YOUR TASK: What appears from the first line of the records below through the line containing "Delete the フェーズ操作" must be reproduced verbatim.

TASK MATERIAL:
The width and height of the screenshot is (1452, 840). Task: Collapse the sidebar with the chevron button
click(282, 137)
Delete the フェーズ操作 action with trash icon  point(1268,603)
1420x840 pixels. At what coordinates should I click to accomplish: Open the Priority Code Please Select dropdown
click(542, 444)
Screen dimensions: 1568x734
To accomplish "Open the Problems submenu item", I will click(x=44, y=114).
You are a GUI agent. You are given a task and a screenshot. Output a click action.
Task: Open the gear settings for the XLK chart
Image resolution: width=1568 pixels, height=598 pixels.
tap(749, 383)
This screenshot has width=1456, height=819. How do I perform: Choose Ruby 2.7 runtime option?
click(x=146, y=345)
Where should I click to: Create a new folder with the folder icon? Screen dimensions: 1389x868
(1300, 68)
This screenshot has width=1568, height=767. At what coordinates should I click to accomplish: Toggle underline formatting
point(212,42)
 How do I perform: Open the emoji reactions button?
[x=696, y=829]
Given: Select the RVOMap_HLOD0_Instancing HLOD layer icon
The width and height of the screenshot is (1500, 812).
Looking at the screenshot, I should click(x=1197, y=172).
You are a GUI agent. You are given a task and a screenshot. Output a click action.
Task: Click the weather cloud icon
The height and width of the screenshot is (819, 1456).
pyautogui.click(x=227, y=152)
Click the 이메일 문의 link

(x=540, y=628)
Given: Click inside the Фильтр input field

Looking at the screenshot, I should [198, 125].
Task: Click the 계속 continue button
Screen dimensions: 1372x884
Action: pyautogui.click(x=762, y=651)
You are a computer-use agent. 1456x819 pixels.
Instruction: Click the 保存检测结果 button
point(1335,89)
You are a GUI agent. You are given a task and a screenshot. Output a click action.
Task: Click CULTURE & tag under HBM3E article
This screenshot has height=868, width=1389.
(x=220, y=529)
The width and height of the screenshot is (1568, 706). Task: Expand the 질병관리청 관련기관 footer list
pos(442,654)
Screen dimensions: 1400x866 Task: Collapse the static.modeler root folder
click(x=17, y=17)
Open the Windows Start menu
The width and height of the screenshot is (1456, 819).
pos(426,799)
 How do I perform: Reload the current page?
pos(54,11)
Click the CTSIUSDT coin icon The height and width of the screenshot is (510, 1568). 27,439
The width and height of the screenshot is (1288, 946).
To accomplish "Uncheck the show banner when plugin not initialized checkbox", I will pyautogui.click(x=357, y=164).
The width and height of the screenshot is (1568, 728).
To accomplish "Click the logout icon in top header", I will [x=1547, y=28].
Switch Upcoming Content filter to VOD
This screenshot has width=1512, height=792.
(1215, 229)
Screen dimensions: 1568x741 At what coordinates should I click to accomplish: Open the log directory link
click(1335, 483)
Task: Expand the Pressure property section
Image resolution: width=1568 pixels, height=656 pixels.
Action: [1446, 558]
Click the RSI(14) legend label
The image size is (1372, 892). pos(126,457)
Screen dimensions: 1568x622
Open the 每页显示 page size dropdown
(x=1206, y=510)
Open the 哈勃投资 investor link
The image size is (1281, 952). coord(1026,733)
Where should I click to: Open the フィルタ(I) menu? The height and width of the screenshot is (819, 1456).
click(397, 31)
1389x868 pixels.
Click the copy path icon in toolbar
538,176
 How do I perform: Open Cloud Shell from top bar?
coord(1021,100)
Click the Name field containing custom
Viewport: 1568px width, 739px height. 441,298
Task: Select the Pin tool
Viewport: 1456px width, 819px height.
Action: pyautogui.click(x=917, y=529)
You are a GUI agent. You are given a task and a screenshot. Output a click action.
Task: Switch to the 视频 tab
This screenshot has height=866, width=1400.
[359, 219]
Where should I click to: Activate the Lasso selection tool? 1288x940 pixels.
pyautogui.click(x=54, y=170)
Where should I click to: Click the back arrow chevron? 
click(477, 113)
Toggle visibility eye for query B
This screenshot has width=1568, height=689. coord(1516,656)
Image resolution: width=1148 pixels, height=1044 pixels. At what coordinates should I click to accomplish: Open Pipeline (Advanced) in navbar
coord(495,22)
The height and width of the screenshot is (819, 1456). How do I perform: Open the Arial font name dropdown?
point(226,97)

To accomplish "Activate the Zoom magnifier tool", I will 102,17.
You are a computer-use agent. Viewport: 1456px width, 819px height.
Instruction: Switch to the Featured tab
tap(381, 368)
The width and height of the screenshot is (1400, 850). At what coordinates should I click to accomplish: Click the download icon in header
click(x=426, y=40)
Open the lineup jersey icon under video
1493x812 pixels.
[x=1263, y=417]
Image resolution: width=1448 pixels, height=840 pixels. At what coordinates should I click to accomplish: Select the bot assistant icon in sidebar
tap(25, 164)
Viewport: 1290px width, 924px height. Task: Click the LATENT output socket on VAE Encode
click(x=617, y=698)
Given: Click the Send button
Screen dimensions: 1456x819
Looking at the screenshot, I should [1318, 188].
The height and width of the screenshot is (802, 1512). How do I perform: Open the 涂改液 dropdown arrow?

EXERCISE SOLUTION:
The width and height of the screenshot is (1452, 840). Task: Collapse the sidebar with the chevron button
click(282, 137)
Delete the フェーズ操作 action with trash icon  point(1268,603)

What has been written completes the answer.